The task → Your answer should consist of every line in the records that holds "computer".

Supplied material →
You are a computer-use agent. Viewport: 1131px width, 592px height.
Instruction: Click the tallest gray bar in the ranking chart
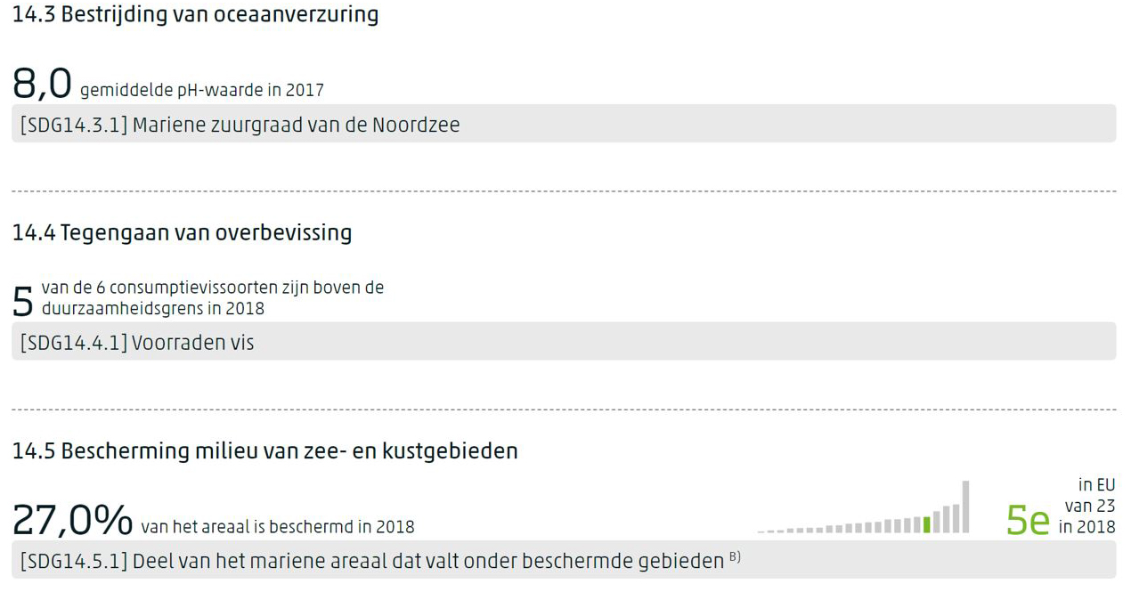click(x=965, y=507)
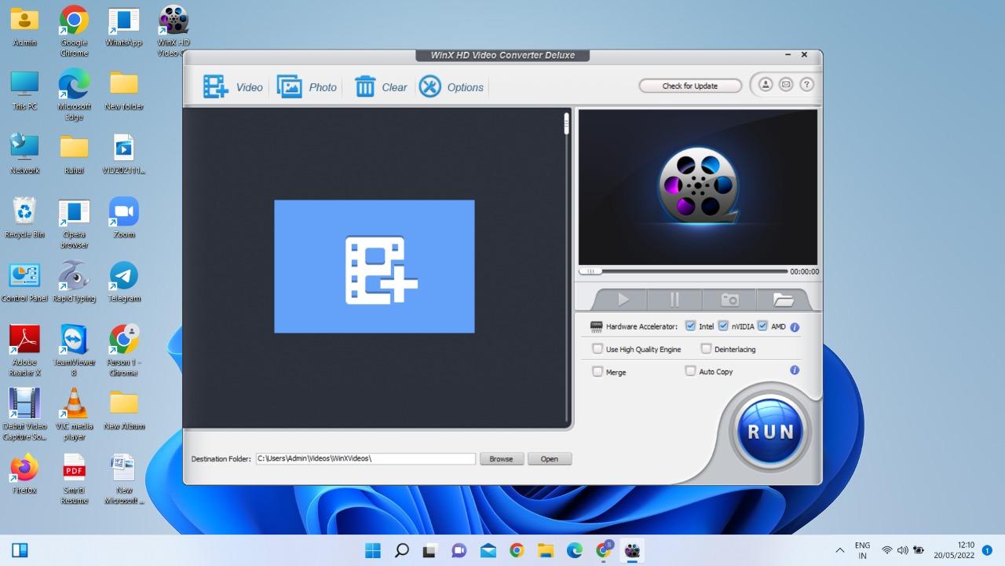Click the Destination Folder path field
The height and width of the screenshot is (566, 1005).
click(x=365, y=458)
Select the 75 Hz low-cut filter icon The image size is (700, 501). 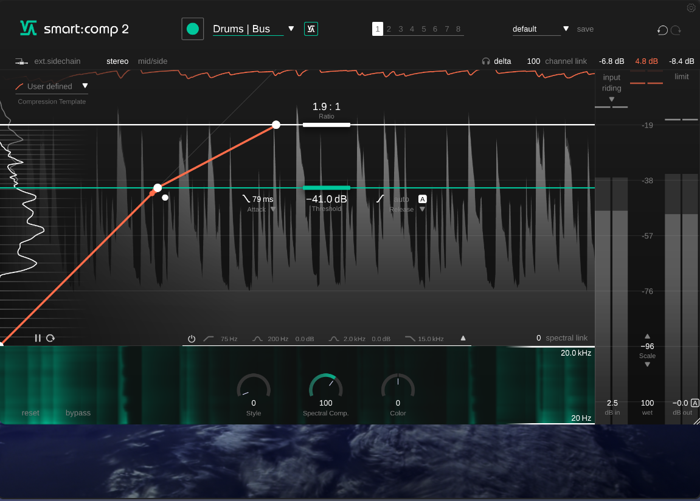point(207,339)
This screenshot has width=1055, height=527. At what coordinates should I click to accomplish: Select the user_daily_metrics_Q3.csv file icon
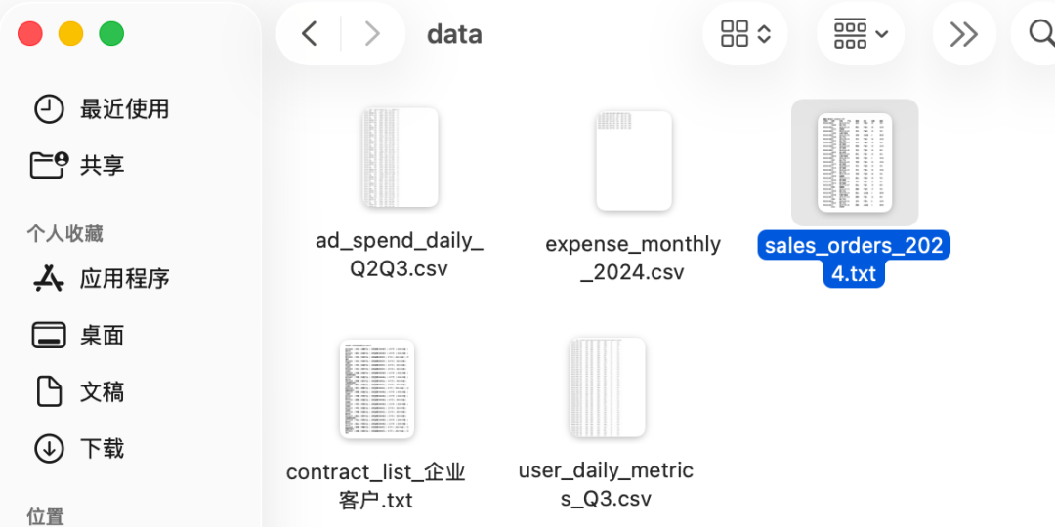coord(607,387)
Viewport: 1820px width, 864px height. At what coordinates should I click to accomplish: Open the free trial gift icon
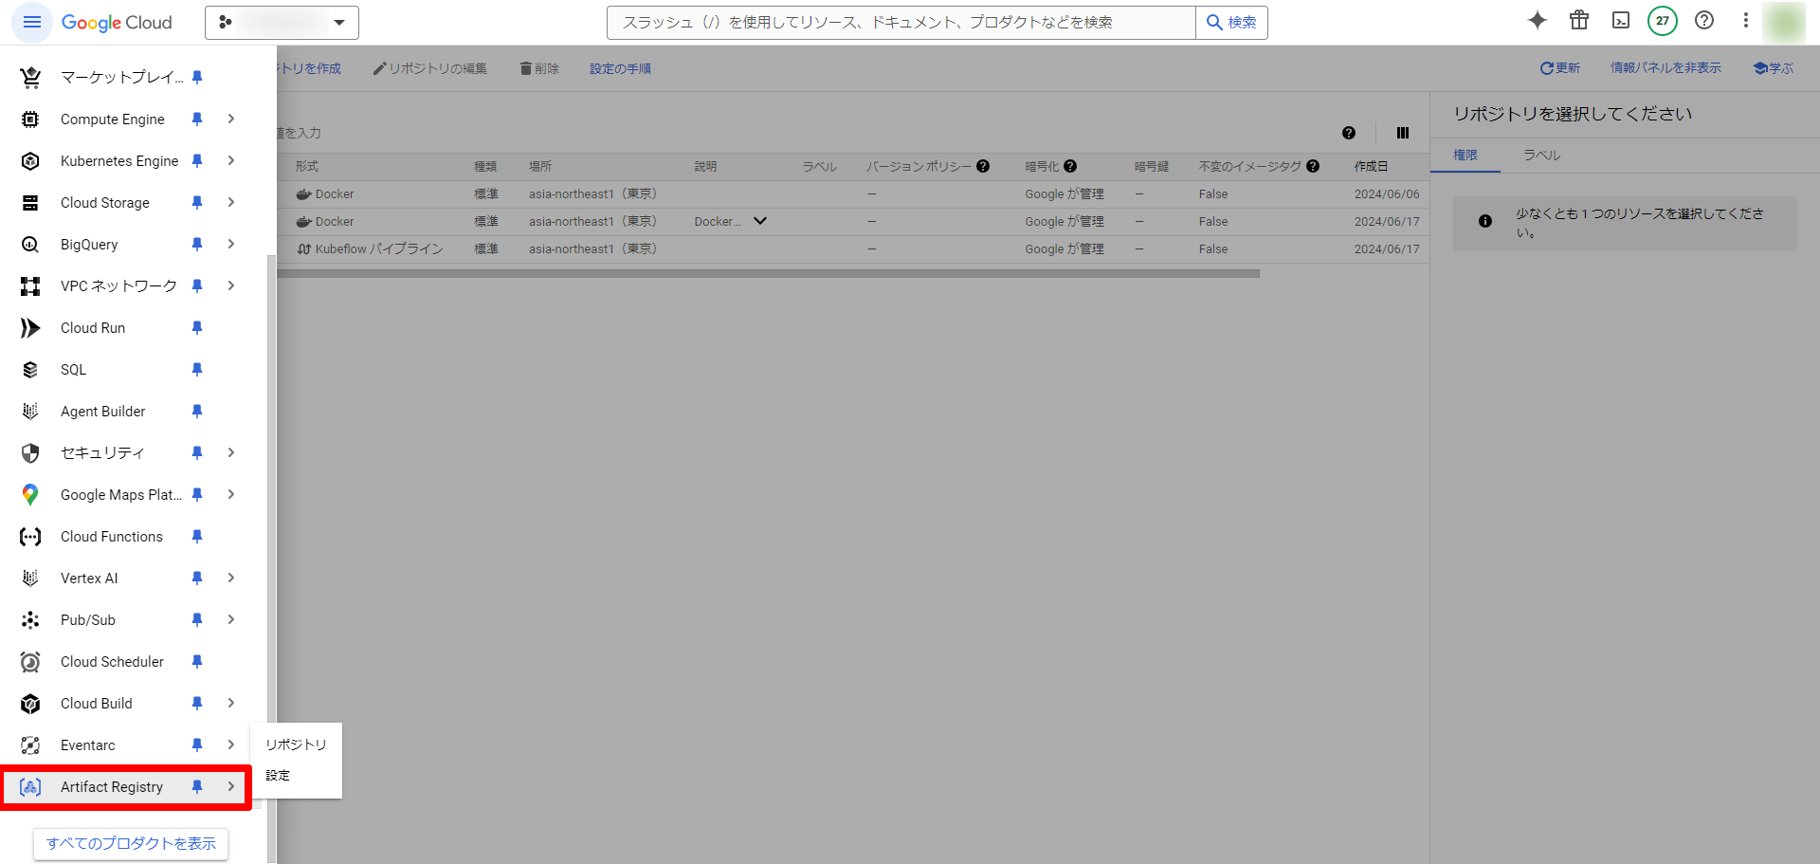click(1578, 21)
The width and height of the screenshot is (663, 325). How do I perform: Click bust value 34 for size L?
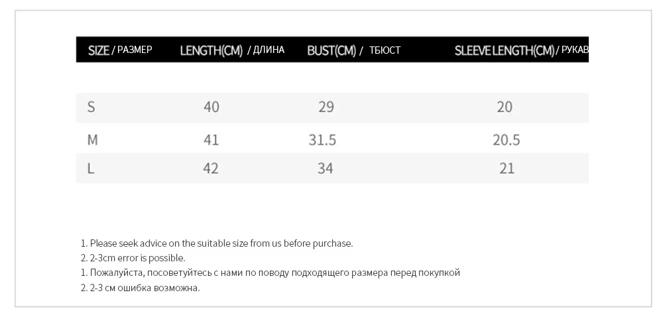(325, 168)
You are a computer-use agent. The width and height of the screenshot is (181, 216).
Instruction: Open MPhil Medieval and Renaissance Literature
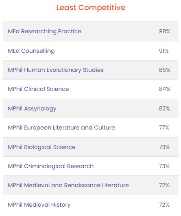tap(68, 185)
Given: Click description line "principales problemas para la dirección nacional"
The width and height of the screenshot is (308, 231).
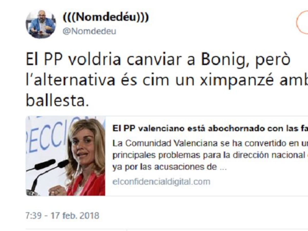Looking at the screenshot, I should point(210,155).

Exercise result →
You are a computer-use agent. Viewport: 1131px width, 592px height.
You are a computer-use agent. The width and height of the screenshot is (181, 216).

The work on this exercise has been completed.